- _INSTRUCTION_
Put the part of the listing that opens with the line containing "At what (x,y)" and closes with the line containing "Looking at the" into a Markdown table with the columns Number and Line, one row per line, skipping blank lines and omitting the pictures.

[EXCERPTED DATA Boundary: Start]

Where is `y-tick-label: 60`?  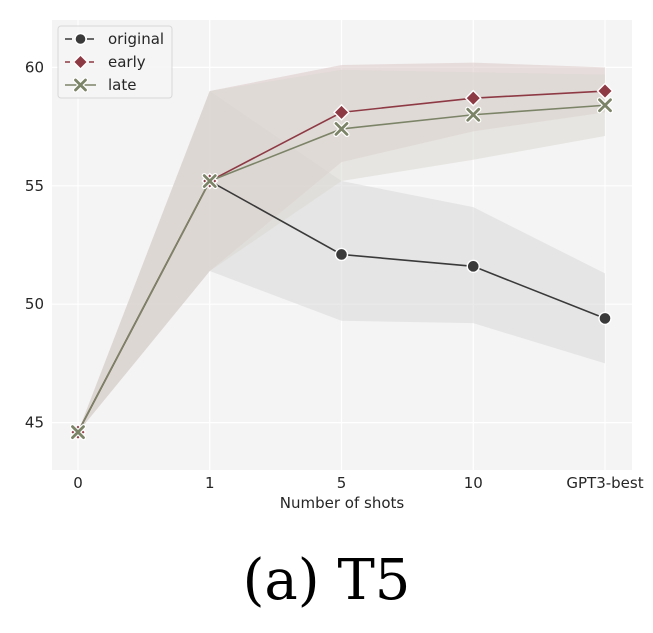 y-tick-label: 60 is located at coordinates (34, 67).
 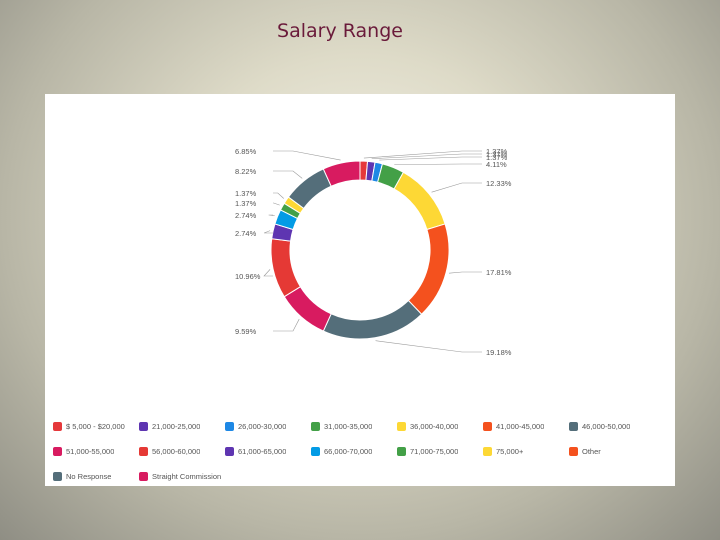 I want to click on slide-title: Salary Range, so click(x=340, y=31).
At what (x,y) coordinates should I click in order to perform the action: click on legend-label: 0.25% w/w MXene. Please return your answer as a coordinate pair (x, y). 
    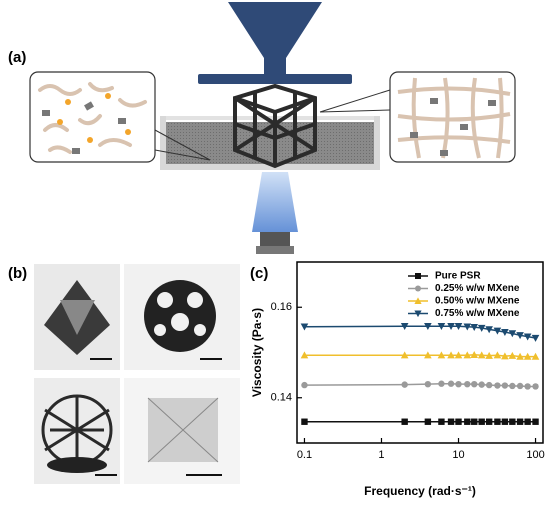
    Looking at the image, I should click on (478, 288).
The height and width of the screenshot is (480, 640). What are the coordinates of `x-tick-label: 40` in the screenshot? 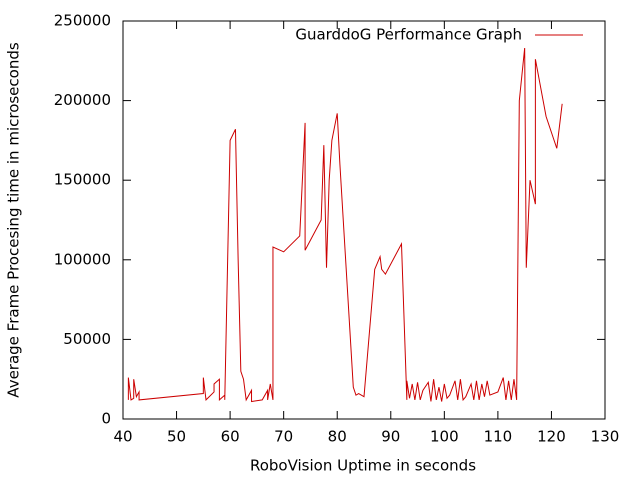 It's located at (122, 437).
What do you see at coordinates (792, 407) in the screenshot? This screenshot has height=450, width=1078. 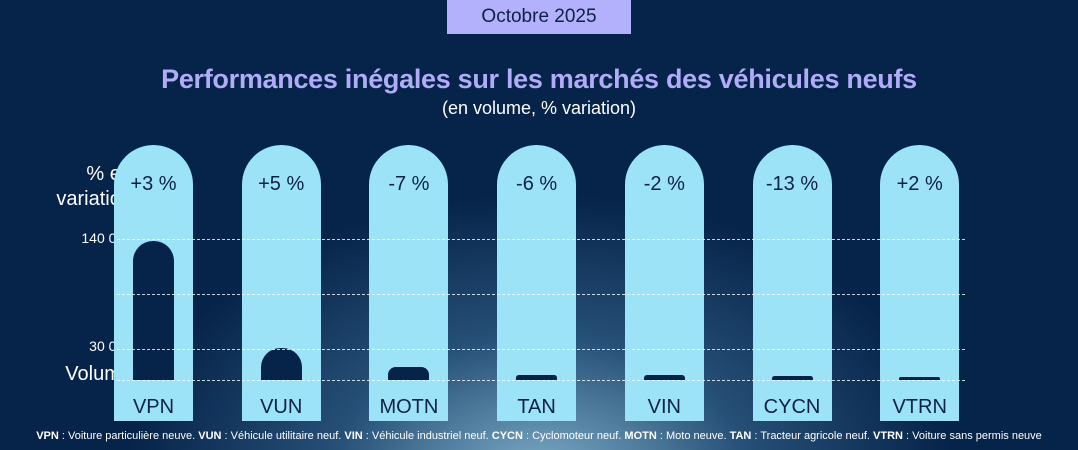 I see `category-label: CYCN` at bounding box center [792, 407].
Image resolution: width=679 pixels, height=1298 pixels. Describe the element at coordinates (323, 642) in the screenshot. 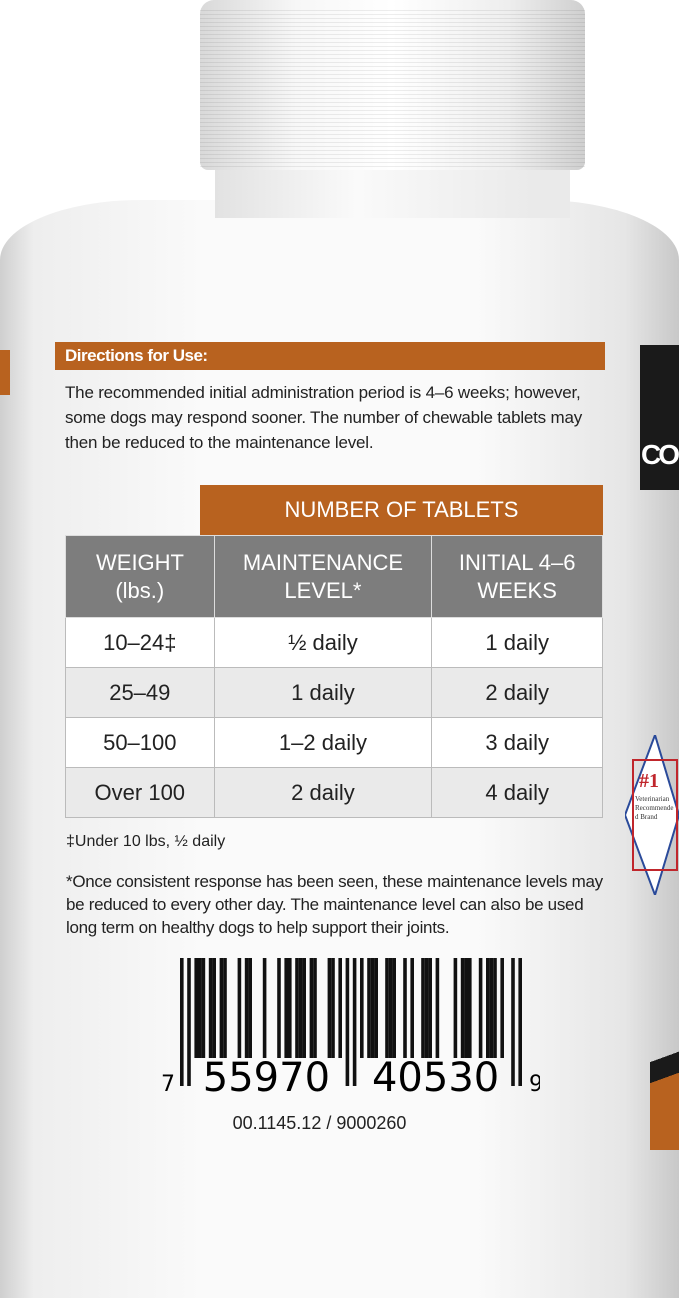

I see `table-cell: ½ daily` at that location.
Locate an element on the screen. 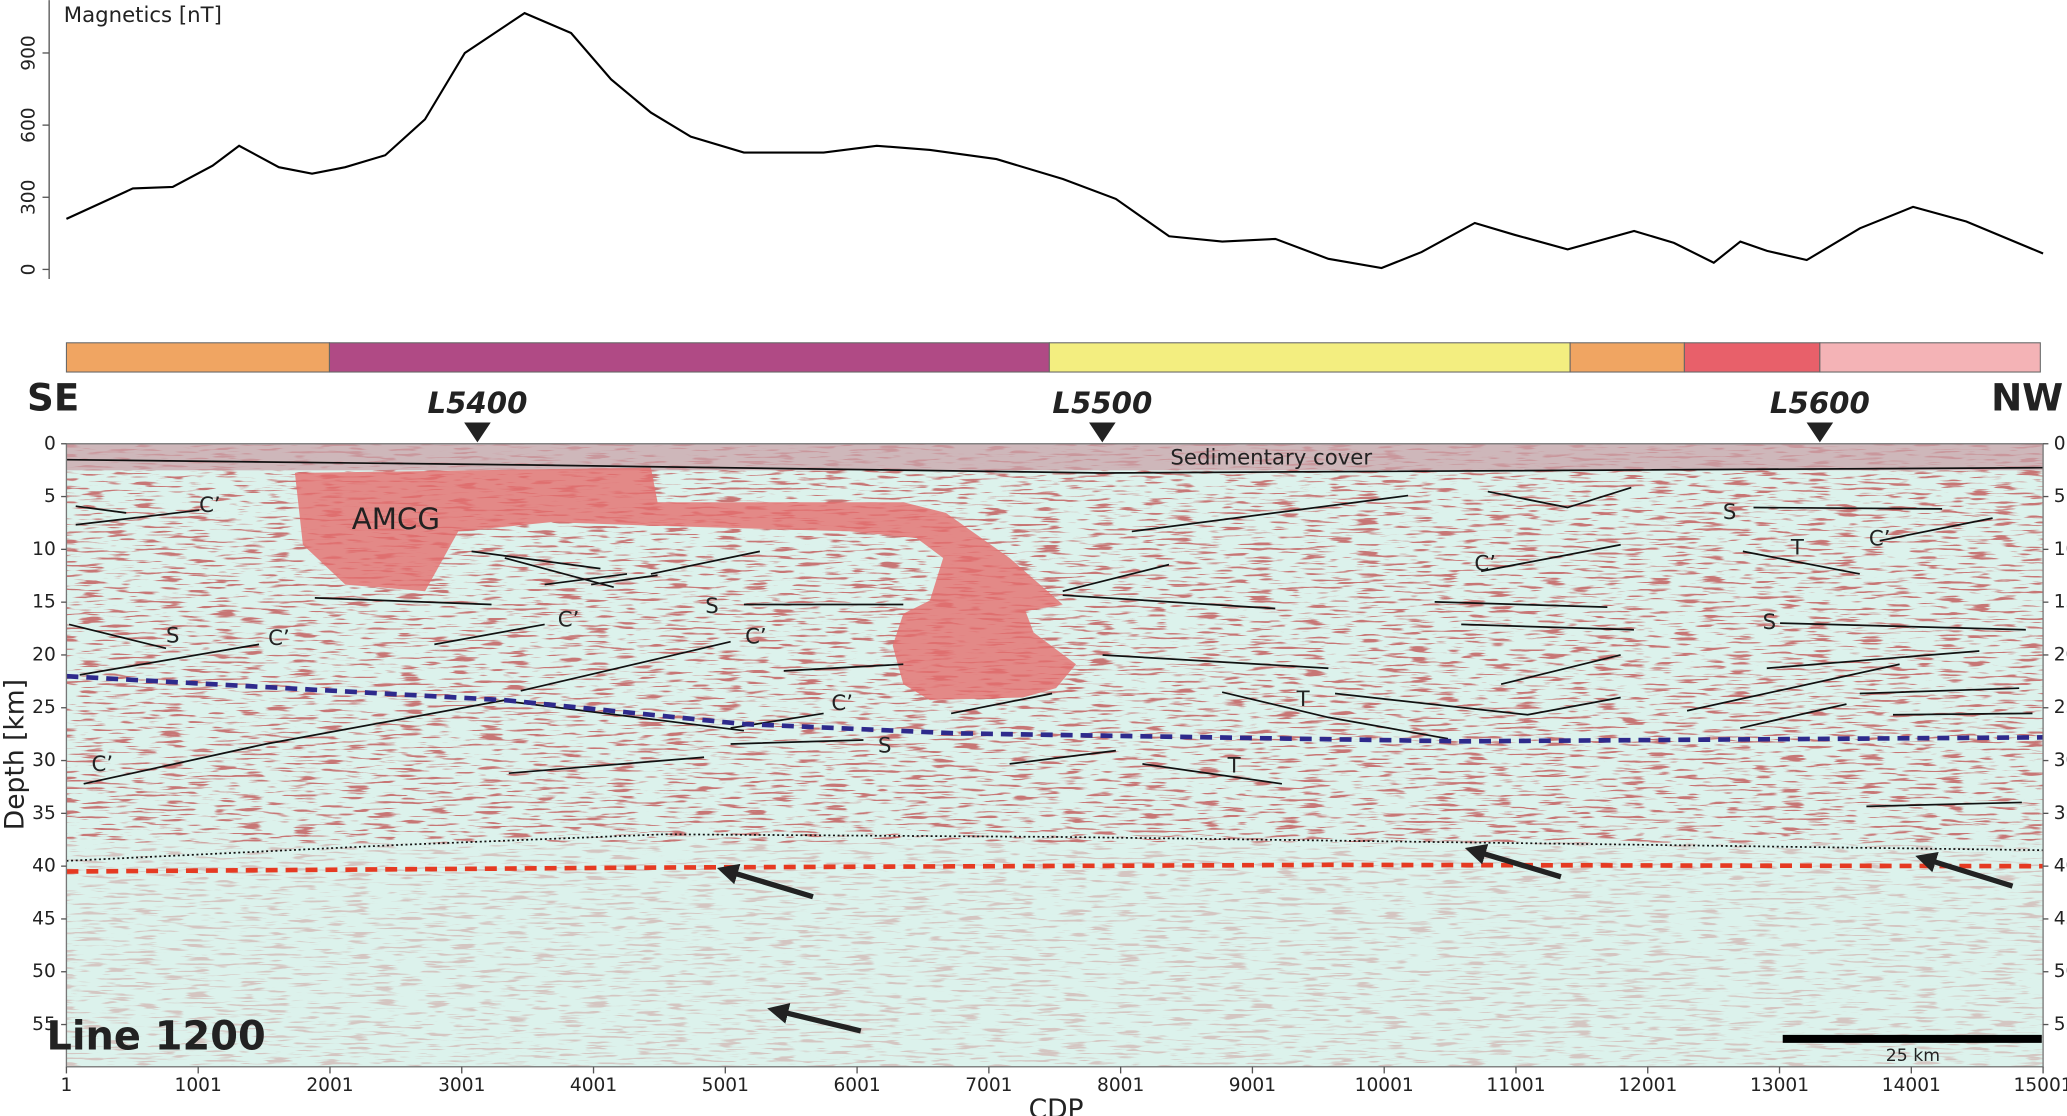 Image resolution: width=2067 pixels, height=1116 pixels. y-tick-label: 40 is located at coordinates (44, 866).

[EXCERPTED DATA Boundary: End]

- _EXERCISE ANSWER_
| Number | Line |
|---|---|
| 1 | At what (x,y) coordinates should I click in order to perform the action: click on legend-label: 0.25% w/w MXene. Please return your answer as a coordinate pair (x, y).  |
| 2 |     Looking at the image, I should click on (478, 288). |